Flew to the US and back, which means I watched some movies I would have otherwise never gotten around to, probably:
Hellboy (2019. Or was it 2018? Who remembers or cares): This caught a lot of shit for not having Ron Pearlman or Guillermo Del Toro involved, as my hazy memories recall, and you know what I get it. It's not a fantastic movie - David Harbour is a good Hellboy, and some of the art design (particularly the creatures at the end) are Metal As Fuck - but the story is only sort of fine and kind of a rehash of stuff the comics explored better. I dunno, it was fine. Ian Mcshane was delightful because I think he is physically incapable of being anything else but delightful. Milla Jovanavich started out as an interesting villain but then just kind of went off the rails by the end. The visual effects were super, super inconsistent, and honestly they should've just leaned all the way into the cartoonish look if they couldn't get consistantly realistic results. Wouldn't mind seeing Harbour get another crack at stomping around being sardonic.
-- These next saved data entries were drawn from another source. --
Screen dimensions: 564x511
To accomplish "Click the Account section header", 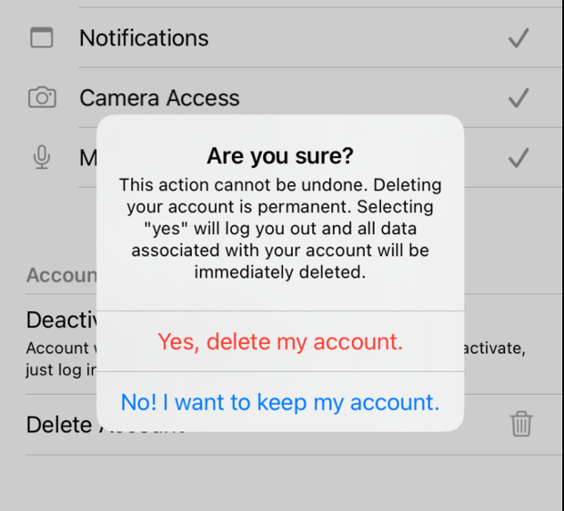I will [x=61, y=275].
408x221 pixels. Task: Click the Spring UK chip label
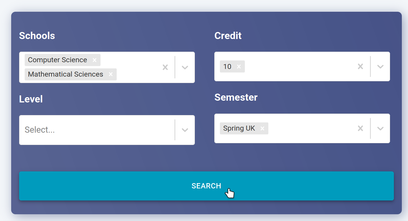[x=239, y=128]
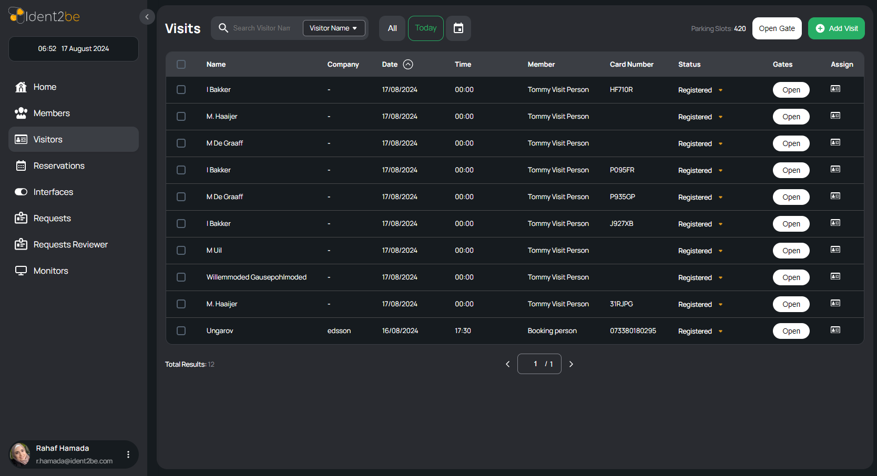This screenshot has height=476, width=877.
Task: Click assign card icon for Willemmoded Gausepohlmoded
Action: 835,277
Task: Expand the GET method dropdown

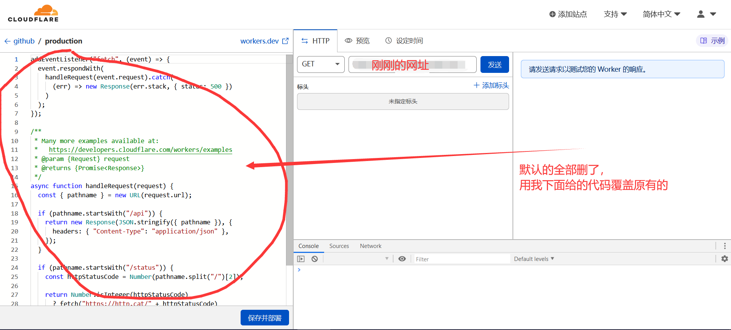Action: click(x=321, y=64)
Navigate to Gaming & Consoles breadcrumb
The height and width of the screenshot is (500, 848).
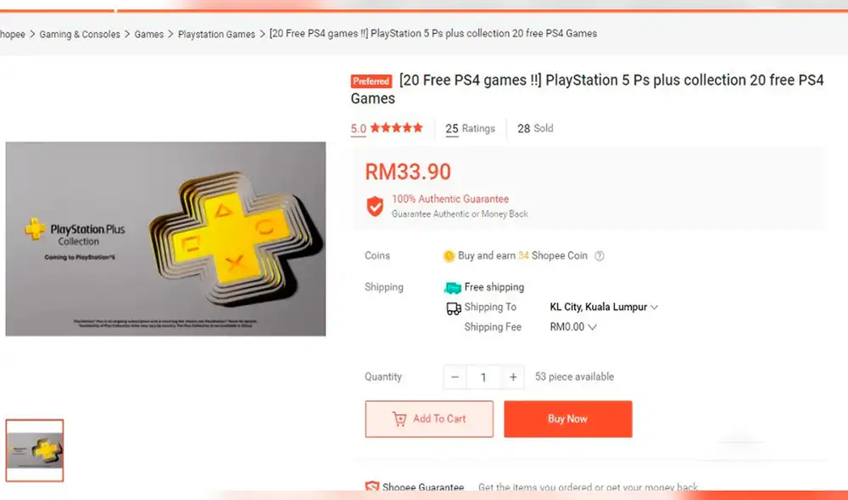tap(80, 34)
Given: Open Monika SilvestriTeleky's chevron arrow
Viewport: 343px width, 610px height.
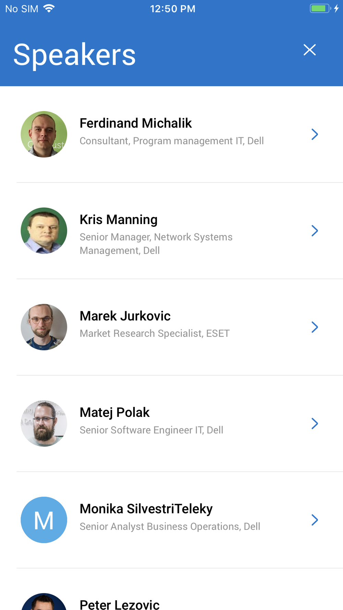Looking at the screenshot, I should (x=315, y=520).
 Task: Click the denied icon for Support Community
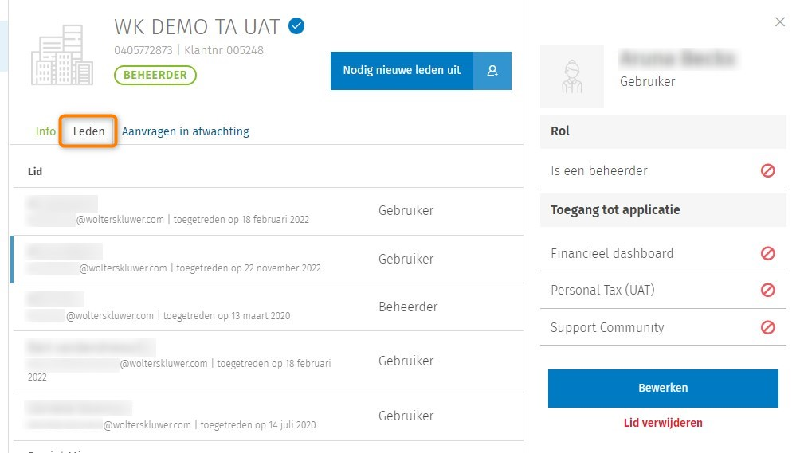768,327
3 demon worms from beyond space and time out of 5
John Wick: Okay look I just wanted to watch John Wick again, leave me alone. This movie still owns. 5/5
Vice: I don't know why I watched this. Movies about how shitty people did a bunch of underhanded/corrupt/outright criminal shit and got away with it just make me mad! Christian Bale is acting the shit out of this in a way that's a little distracting, and the weird monologue he gives at the end just... I don't know man, it didn't work for me. The narrative framing, such as it was, also kind of seemed unnecessary? I feel like this movie didn't tell me anything I didn't already know, and apart from making me feel some sympathy for Mary (who I did not realize was Allison Pill until the very end) nothing else really seemed to come together. Anyway, fuck Dick Cheney. 2 war crimes out of 5
Clear and Present Danger: Somewhat because I loved watching Willem Dafoe in John Wick, I watched this movie again. Harrison Ford is great in this, and some of the dialogue is just... so dumb. Hearing Ford fiercely and angrily shout "you broke the LAW" made me giggle. James Earl Jones is the most fatherly motherfucker to ever do it, and gives an appropriately rah rah America speech about how you made a promise to your boss, who is the AMERICAN PEOPLE, Jack, so get out there and uh I guess shoot some dudes in Columbia? I didn't catch the end of this movie that I watched a billion times as a kid, so I missed the part where Clark basically murders the dude responsible for the clusterfuck. Oh well. 3 exploding coke factories out of 5
Nancy Drew and the Hidden Staircase: No, I'm not sure why I watched this. I'm about the farthest away from the target audience as you can get, but you know what? They did an okay job with this. I didn't hate it! There was a mystery, and some drugs, and an old hippie lady who claims to have "fought communists" which seems like... I dunno, a little weird? They sort of do an origin story for Nancy, who is appropriately plucky and (unlike her book counterpart) a bit more of an outsider - she skateboards (actually I think it's a longboard, but you get what I'm saying) and occasionally Breaks The Law. There's a twist at the end that you could easily see coming, but again, I'm not the target audience. They also do a surprising amount of legwork trying to elide the fact that one of the mystery team (such as it is) starts the movie being a spoiled rich bully and then kind of switches over so suddenly that it nearly gave me whiplash. The reluctance the rest of the team has to trust her immediately is... portrayed as a bad thing? Or being unreasonable? I'm not sure. Look, I think George was right to be mad is all. Some of the moments in this movie that were clearly meant to show that Nancy needs her friends worked, some of them fell flat (her freakout in the hotel room at the thought of losing her dad gives her some vulnerability and shows that she's carrying some trauma around, which makes her more grounded, but said freakout is almost immediately solved by Helen going like "hey cut it out" and that just seems to be enough? Which is less good.). I have now put too much thought into the themes, plot, and execution of Nancy Drew. I think my nieces would probably be into this. 2 hallucinated Nutcracker statues out of 5.
BONUS: Dark Souls on the Switch: Hey playing Dark Souls on an airplane is a fun thing to do, even if you (like me) get all the way to Orenstein and Smough and then just kinda die on them a bunch as you get increasingly tired.